Já no lado ímpar, número 177, realce para a casa do amigo Plínio, filho do senhor Olavo Costa Pinho e dona Lígia Palhares de Pinho, com amplo quintal.
Frequentada por mim e, – disso não esqueço – nela fizera-me leitor pressuroso da revista O Cruzeiro e devotado da coluna denominada “Última Página”, em que pontificava Rachel de Queiroz, de estilo leve e cativante. Sim, somente depois, ia ao inflamado colunista Davi Nasser e às impagáveis tiradas cômicas de Van Gogo e outros.
Imediatamente pegado à de número 167, o clã do saudoso Professor João dos Santos Bispo, de cuja amizade e frequentes contatos, privei e aprendi na idade adulta.
Algo mais abaixo, eis que sob número 93, hoje o Hotel Internacional e onde, outrora, fora a Escola Técnica de Comércio Assinale-se, sob número 67, o portentoso sobrado que acolhe a sede do Museu Republicano, relicário da história pátria.
Os últimos metros desse lado ímpar da rua Barão, por conseguinte, na sua esquina, hoje completamente alterados por construções várias, acalentavam outrora um vistoso sobrado, no andar superior um clube e, no térreo, o indefectível Bar Aguiar.
Marca também inolvidável, a de 1947 e final de 1949, três anos, tempo áureo na minha formação, porque acrescido de uma pertença frutuosa à Associação Escoteira Nossa Senhora do Carmo. Ao inspirado e devotado Chefe, jamais olvidado por seus pupilos, o incansável Frei Osvaldo Edman, da Ordem Carmelitana perene gratidão das famílias dessa meia centena de escoteiros preparados para a vida. Deus o tenha.

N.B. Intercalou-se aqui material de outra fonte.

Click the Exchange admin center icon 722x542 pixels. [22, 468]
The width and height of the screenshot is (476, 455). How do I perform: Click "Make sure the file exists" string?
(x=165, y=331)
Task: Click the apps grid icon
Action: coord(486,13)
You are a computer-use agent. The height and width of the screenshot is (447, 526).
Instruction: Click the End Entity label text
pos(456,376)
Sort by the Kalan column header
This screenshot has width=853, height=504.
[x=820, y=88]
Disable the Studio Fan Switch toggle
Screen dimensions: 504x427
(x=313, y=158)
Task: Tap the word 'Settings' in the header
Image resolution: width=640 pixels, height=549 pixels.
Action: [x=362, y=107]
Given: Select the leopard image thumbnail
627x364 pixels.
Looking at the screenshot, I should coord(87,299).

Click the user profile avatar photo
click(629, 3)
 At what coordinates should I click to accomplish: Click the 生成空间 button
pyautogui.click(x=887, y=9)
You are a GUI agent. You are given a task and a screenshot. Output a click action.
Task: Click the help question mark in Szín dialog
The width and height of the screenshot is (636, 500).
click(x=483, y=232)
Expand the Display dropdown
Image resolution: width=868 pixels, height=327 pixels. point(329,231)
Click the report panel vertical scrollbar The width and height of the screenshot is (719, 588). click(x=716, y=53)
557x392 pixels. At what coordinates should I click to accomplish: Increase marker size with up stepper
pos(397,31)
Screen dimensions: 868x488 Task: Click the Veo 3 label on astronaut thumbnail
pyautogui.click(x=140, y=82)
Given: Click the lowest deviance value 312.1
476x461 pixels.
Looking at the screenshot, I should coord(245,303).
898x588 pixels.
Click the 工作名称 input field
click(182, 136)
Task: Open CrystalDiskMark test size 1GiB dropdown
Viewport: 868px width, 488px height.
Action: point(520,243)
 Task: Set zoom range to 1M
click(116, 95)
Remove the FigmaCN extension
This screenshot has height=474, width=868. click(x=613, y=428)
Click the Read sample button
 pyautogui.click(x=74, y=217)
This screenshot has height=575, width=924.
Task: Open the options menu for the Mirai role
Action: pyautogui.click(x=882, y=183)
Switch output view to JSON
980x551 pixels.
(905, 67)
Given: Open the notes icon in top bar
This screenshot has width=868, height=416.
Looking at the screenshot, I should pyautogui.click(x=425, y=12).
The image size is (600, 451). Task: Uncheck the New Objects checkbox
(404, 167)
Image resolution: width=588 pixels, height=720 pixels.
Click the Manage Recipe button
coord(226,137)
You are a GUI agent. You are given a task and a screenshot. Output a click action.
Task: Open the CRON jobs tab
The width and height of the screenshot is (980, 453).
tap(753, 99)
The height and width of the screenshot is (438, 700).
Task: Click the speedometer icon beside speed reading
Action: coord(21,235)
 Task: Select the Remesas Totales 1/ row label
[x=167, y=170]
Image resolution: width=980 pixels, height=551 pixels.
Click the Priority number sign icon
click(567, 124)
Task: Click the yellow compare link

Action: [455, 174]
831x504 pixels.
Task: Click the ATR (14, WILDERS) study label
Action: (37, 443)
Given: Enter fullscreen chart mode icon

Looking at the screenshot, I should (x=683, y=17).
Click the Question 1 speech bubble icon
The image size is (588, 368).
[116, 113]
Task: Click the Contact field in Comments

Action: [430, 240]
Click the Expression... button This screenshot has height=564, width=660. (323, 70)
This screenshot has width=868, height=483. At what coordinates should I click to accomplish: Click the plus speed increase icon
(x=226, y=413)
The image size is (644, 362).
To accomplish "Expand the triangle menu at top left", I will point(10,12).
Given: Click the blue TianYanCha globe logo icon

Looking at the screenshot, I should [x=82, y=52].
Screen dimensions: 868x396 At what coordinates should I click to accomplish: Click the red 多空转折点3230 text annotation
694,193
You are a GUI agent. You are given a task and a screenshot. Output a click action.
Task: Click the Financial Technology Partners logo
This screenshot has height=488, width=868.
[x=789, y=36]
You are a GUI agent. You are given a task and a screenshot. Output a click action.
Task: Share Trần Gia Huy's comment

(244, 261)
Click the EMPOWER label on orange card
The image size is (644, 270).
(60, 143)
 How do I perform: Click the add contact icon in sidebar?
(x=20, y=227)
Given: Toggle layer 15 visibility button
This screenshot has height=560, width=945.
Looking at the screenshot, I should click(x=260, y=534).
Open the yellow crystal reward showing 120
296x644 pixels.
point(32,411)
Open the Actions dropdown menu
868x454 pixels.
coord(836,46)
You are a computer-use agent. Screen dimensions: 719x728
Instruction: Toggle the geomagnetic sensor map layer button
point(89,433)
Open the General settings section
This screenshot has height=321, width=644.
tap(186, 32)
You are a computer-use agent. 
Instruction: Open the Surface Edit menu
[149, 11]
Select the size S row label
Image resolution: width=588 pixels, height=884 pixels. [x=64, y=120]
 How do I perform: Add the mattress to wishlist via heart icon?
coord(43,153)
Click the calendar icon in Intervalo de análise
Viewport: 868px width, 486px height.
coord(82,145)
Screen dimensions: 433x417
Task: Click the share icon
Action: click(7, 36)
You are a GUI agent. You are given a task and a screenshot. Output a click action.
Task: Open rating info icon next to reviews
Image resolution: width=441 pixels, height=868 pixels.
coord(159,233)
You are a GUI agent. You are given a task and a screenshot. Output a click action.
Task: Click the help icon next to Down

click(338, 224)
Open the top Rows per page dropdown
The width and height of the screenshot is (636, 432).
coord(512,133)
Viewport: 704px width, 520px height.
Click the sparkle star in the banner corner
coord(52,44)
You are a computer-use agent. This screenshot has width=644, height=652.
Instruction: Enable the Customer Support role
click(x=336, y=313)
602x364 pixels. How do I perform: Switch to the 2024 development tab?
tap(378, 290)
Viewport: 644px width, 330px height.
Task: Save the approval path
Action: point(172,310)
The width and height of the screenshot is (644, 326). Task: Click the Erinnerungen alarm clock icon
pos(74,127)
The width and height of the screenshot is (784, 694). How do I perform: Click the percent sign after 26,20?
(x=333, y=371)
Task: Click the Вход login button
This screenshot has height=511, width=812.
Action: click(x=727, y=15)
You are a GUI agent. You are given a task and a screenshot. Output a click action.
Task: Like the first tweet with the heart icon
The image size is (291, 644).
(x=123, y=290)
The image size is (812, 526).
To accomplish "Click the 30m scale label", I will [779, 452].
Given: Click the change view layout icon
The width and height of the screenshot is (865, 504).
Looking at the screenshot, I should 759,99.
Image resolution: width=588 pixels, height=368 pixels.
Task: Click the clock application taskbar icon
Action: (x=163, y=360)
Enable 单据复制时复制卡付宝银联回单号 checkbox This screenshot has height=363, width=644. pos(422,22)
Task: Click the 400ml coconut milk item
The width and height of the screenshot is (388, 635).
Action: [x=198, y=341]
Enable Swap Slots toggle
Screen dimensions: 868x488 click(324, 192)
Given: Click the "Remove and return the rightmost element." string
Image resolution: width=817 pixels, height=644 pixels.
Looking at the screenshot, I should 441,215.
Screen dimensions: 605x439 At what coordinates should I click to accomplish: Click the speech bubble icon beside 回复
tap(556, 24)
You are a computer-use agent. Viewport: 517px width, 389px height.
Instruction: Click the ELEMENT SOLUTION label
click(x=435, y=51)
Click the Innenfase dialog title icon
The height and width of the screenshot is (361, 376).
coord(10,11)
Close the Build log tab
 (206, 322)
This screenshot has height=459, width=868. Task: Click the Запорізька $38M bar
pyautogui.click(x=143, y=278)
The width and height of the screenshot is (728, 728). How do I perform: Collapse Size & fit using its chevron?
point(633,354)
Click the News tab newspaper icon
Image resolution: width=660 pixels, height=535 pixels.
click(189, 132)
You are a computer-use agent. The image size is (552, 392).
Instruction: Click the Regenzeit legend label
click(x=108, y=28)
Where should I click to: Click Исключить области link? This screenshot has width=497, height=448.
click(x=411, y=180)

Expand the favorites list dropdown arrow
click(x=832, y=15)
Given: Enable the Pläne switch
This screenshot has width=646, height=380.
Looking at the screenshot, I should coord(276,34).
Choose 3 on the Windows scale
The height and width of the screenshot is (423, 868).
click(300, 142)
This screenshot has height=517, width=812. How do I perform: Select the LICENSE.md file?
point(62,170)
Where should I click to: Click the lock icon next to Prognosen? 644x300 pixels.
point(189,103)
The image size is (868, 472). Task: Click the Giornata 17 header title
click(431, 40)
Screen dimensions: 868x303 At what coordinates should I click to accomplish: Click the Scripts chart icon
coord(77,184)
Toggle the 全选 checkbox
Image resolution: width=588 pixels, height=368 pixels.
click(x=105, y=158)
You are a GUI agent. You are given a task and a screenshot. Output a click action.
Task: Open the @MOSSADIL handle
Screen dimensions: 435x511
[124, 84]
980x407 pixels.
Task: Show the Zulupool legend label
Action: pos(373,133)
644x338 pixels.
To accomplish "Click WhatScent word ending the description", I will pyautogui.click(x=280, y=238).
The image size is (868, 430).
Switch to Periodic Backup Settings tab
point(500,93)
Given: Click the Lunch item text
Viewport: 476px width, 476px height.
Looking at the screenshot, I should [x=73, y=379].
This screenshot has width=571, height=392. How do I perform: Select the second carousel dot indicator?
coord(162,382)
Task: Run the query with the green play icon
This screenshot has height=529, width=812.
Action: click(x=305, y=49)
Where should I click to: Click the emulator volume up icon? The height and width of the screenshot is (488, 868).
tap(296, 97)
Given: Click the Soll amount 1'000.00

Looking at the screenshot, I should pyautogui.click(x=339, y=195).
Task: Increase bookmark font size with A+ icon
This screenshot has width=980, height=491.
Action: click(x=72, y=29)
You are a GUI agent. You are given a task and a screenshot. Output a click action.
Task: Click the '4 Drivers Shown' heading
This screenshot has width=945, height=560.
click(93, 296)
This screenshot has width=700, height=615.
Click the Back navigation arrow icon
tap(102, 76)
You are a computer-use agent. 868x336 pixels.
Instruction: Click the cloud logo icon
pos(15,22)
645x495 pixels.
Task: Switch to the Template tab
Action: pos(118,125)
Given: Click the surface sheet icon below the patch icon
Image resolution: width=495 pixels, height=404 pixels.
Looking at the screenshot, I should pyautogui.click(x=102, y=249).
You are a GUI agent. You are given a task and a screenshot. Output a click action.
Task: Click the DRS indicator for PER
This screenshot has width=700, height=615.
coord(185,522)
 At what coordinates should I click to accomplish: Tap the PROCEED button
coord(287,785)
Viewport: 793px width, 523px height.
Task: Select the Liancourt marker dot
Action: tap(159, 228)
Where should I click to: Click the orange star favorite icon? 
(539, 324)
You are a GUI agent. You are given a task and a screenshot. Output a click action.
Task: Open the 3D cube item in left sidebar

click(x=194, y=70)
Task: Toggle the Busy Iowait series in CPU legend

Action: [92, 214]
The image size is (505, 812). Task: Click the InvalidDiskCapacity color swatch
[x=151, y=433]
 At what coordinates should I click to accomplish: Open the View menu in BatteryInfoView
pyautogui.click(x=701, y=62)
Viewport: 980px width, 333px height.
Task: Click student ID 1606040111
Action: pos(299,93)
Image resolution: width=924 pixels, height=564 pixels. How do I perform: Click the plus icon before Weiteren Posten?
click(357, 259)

Sobremaneira honrado pela minha admissão algo recente à ASLe, – Academia Saltense de Letras, em fevereiro de 2019, mercê do carinho de quem de há muito não via, o irmão – seja-me permitido dizê-lo – Augusto Gasparini Filho. Justamente ele, companheiro exemplar, como muitos outros amigos saltenses de longa data e militantes no movimento dos Cursilhos de Cristandade e do chamado Coloco, sob a orientação do destemido Pároco, inesquecível Monsenhor Mário Negro.
Assinale-se que, em menino, ia para lá constantemente, parte pelo prazer de percorrer os lugares típicos e arredores da bela cachoeira do Rio Tietê e parte, mais ainda, pelos dias em que, menores, o sobrinho Carlos e eu, a passarmos de uma travessura para outra.
Seu pai, meu irmão Nilo de Campos, instalara-se por muito tempo com ampla tipografia, justamente na Barros Júnior, defronte o Clube Saltense e, vizinha deste à esquerda, sua residência.
Tudo agradavelmente perto e de inesquecível lembrança.
Assim, distante de mim o mínimo sentimento de vaidade, alegra-me, contudo, a condição de partícipe do grupo fundador da Academia Ituana de Letras – ACADIL, trintenária e, desde 02.2.2019, como também à ASLe – Academia Saltense de Letras, por aclamação unânime, integrado pois à companhia dos preclaros seguidores do inesquecível e primeiro Presidente, Ettore Liberalesso, autodidata de verve profícua e escorreita.